Technical Program

Paper Detail

Paper: PS-1B.41
Session: Poster Session 1B
Location: Symphony/Overture
Session Time: Thursday, September 6, 18:45 - 20:45
Presentation Time:Thursday, September 6, 18:45 - 20:45
Presentation: Poster
Publication: 2018 Conference on Cognitive Computational Neuroscience, 5-8 September 2018, Philadelphia, Pennsylvania
Paper Title: A Perceptual Confirmation Bias from Approximate Online Inference
Manuscript:  Click here to view manuscript
Authors: Richard Lange, Ankani Chattoraj, Matthew Hochberg, University of Rochester, United States; Jeffrey Beck, Duke University, United States; Jacob Yates, Ralf Haefner, University of Rochester, United States
Abstract: The mechanisms underlying evidence accumulation in perceptual decision-making tasks have been the subject of much research. However, existing studies differ in their conclusions on whether the brain weighs evidence optimally over time, or whether it exhibits biases towards evidence presented early (primacy) or later (recency) in the trial.
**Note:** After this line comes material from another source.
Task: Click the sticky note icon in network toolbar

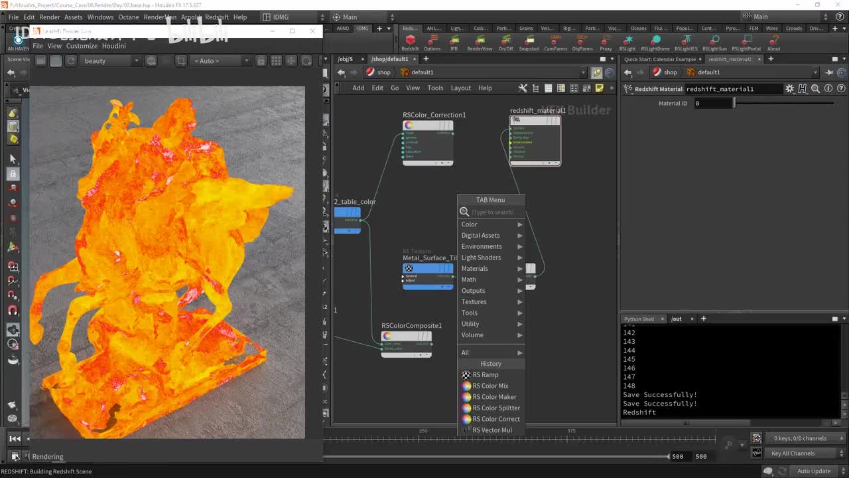Action: [x=600, y=88]

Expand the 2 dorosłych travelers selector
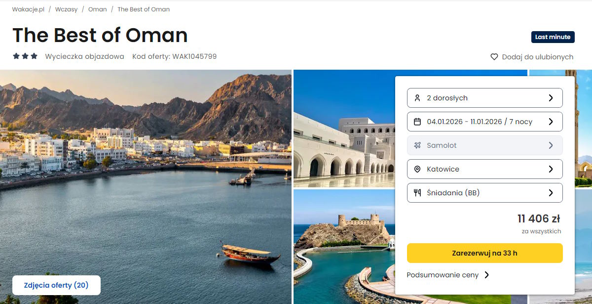(485, 98)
We resolve this discrepancy in the literature by proposing that previous tasks differ in how task-relevant information in the stimulus is partitioned into "sensory information" and "category information." We demonstrate that similar stimulus-dependent biases arise naturally in two common models of approximate inference: neural sampling-based inference, and parametric inference (Variational Bayes). Finally, we test our model by designing a psychophysics task that systematically trades off these two sources of uncertainty in the stimulus against each other while keeping all other aspects of the task the same. We find that subjects' evidence-weighting strategies change in the predicted direction and in a highly robust fashion, individually significant for every one of our 10 subjects.